The benefits of gardening don’t stop at just making the planet an easier place to live. You can get some genuinely great gardening benefits for your health, physically and mentally.
7 good benefits you can get from gardening
So what can you get from taking care of your plants? Let’s discuss the importance of gardening below.
1. Gardening Improves Mental Clarity
When gardening, there is a lot of information to remember and perform, like where a type of plant is, when to water the plant, when to fertilize, and more. The information increases higher the bigger your garden is.
This benefit helps improve and sharpen your memories. Gardening requires you to keep track of many tasks at the same time. and the more often you use your brain, the more clarity your overall mentality gets
2. Gardening boosts your mood
When spending some time outside and working in your garden, you could expect your anxiety level to decrease and to feel less depressed. This is one of the mental health benefits of gardening.
There is a study about how gardening affects depressed people where those who had diagnosed with depression participated in a 12-week gardening intervention.
The researcher measured from these people many figures from many mental health aspects before and after gardening.
The result is that those participants had seen a great improvement compared to before gardening. This improvement also lasts for a long time after the gardening intervention.
Also Read: Medicinal Plants to Keep in Your Garden & Home
3. Gardening improves strength
When gardening, you perform lots of tasks, from small tasks like raking or cutting grass to moderate tasks like shoveling or chopping. Those tasks make your body exercise, work your muscles, and increase your strength.
And eventually, you will use all major muscles in your body by just constantly gardening alone. This is especially important for elders who need strength to stay healthy.
There are also some other benefits for your body when gardening, for example, helping with weight gain and sleeping better and fuller.
4. Organic food helps eat healthier
The nutritional contents in organic food are higher and more than traditionally-grown foods. There are also fewer pesticides in organic food.
Because of how it is grown, organic food is often fresher, thanks to the lack of preservatives. It is also better for the environment by reducing pollution, improving soil’s condition, conserving water, using less energy, and more.
5. Gardening provides vitamin D
This is one of the fun facts about gardening: you and the plants are quite similar in getting nutrients from sunlight. While the plants perform photosynthesis to get oxygen, you use your skin to convert the sunlight into vitamin D.
Researchers estimate that your body can produce from 8.000 up to 50.000 units of vitamin D. The figure may vary depending on how much your clothes cover you and the color of your skin.
Vitamin D brings lots of good benefits to your health. Together with calcium, vitamin D promotes your bones’ health and development.
Vitamin D can also boost your immune system and lowers the risk of many conditions like prostate cancer, multiple sclerosis development, bladder cancer, colorectal cancer, and more.
6. Gardening Lowers Stress Levels
Gardening and mental health have a strong connection to each other, and another mental health benefit of gardening is that it can lower your stress levels.
After a stressful event, you should start to feel better, and your stress level should be lower.
There was a study where participants were exposed to the stressful stimulus. Then they are split into 2 groups, one to do gardening, and the other to read quietly.
The results show that those who did gardening had lower stress-hormone levels compared to the other group. They also experience a positive state with increased mood.

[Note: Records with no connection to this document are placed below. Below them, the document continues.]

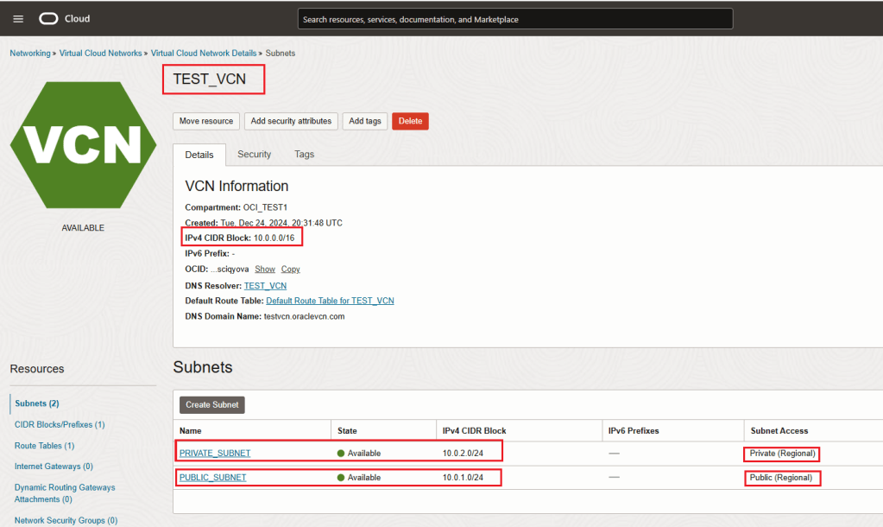Click the Move resource button

pos(206,121)
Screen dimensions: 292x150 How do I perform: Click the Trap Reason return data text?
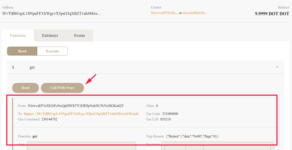(192, 136)
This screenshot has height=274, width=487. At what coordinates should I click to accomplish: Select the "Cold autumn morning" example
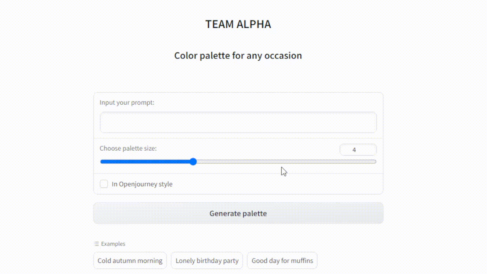click(130, 261)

Also Read: How To Create An Irresistibly Romantic Garden
7. Gardening Burns a High Amount of Calories
Gardening is a moderate-intensity level of exercise since the scale of gardening increases higher when you are dealing with a bigger garden. When gardening, you could burn up to 330 calories per hour of doing gardening.
There is a study that shows people’s BMI figures decreased when they participated in a community gardening program. So you try gardening if you need to lose some weight.
Frequently asked questions
a. Can gardening help improve the immune system?
Exposing yourself to the sun can create vitamin D that contributes to a better immune system. But there is another way gardening improves your health overall.
Having dirt under your fingernail may seem dirty, but that could be the sign of great health. Dirt contains some bacteria that can help improve your immune system to resist sickness and infections better.
Also Read: How Healthy Lawn and Yard Benefit Your Family Health
b. What’s the easiest vegetable to grow when gardening?
Gardening is not easy to start. But, with the proper skills and tools, you should do just fine in your very own garden. These are the easy-to-grow vegetable for you to get started
- Salad leaves: You can plant salad during the summer. They can be harvested 3 weeks after you first grow them. The salad leaves will continue to grow for you to keep harvesting.
- Radishes: they are easy to grow in the summer. You can either grow them in a container or plant them in the ground as you normally would.
- Peas: You can plant peas from March to June, just sow into the ground and water them. Remember to build support for their stems.
Conclusion
With the above 7 health benefits of gardening, you should know how well taking care of your plants in the garden helps you in many ways, physically and mentally as well.
Now go ahead and get yourself a nice, lovely garden.